Petya: Es un malware de tipo Ransomware. Petya se esparce como troyano usando el popular sistema de archivos en la nube Dropbox. Mientras la mayoria de malware de secuestro de computadoras seleccionas los archivos a encriptar, Petya aumenta el daño potencial al impedir el arranque de la computadora.
Fue descubierto por primera vez en marzo del 2016. Al igual que otra variante de Patya descubierta en mayo del 2016.
Este malware utiliza ingeniería social para convencer a usuarios (o a administradores de redes) de descargar un archivo que al abrirlo se autoextrae y ejecuta el troyano. Al ejecutarse aparece una alerta de Windows. Si el usuario prosigue, Petya se aloja el registro de arranque principal de la computadora de la víctima, desactiva el modo de inicio seguro de Windows y el equipo se reinicia. Al reiniciar, aparece una pantalla que engaña al usuario diciendo “tu disco ha sido dañado y necesita ser reparado” una vez terminado este proceso, aparecen ventanas de alerta indicando que el equipo ha sido secuestrado y cómo acceder al sitio de los secuestradores para pagar el rescate antes del vencimiento de un plazo de tiempo. Al vencerse el plazo de tiempo, el monto del rescate se duplica.
Lo primero que debe hacer una víctima de secuestro de computadora es apagar el equipo, dado que mientras esté encendido el malware podría encriptar más archivos. Se ha reportado que es posible reiniciar desde otro disco diferente del infectado y recuperar los archivos del disco comprometido. En los sistemas revisados por Heise Security no se observó encriptamiento de archivos, solo del registro de arranque principal.

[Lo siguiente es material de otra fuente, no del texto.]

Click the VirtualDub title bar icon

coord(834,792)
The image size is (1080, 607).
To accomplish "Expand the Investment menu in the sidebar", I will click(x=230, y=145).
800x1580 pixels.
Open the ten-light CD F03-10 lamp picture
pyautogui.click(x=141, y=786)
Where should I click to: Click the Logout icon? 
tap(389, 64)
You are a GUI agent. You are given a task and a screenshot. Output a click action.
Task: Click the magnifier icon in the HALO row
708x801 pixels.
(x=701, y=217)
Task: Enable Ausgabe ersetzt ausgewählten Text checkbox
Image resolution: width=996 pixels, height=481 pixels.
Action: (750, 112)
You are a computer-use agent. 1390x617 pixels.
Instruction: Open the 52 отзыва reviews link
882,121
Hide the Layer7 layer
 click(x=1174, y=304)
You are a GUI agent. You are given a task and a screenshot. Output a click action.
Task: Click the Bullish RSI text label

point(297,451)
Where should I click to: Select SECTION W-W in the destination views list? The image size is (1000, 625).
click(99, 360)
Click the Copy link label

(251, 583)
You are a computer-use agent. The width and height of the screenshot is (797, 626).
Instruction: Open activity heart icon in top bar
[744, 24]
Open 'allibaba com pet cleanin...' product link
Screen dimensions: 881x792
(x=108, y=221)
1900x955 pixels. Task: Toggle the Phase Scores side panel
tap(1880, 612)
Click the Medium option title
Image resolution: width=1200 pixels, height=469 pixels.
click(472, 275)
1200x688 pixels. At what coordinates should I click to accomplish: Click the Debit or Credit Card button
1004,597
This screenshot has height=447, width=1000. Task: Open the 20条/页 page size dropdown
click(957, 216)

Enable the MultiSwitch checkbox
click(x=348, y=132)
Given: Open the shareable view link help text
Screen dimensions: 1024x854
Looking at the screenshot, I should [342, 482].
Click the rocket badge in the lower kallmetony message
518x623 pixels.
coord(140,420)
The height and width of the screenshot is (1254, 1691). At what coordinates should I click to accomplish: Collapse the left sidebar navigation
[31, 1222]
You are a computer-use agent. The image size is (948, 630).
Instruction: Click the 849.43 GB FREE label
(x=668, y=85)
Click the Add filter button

Gracias a un esfuerzo colectivo, tras la publicación de los detalles de malware, fueron publicadas dos herramientas claves para rescatar los equipos secuestrados sin pagar el rescate. La primera es un analizador que toma como entrada extractos de archivos que fueron encriptados por Petya y genera una clave similar a la que reciben las víctimas tras haber pagado rescate. La segunda es un extractor de segmentos que permite generar la entrada para el analizador. La debilidad del mecanismo de encriptamiento usado por este malware permite rescatar los equipos secuestrados. Es previsible que nuevas generaciones de este malware utilicen un método de encriptamiento más sofisticado.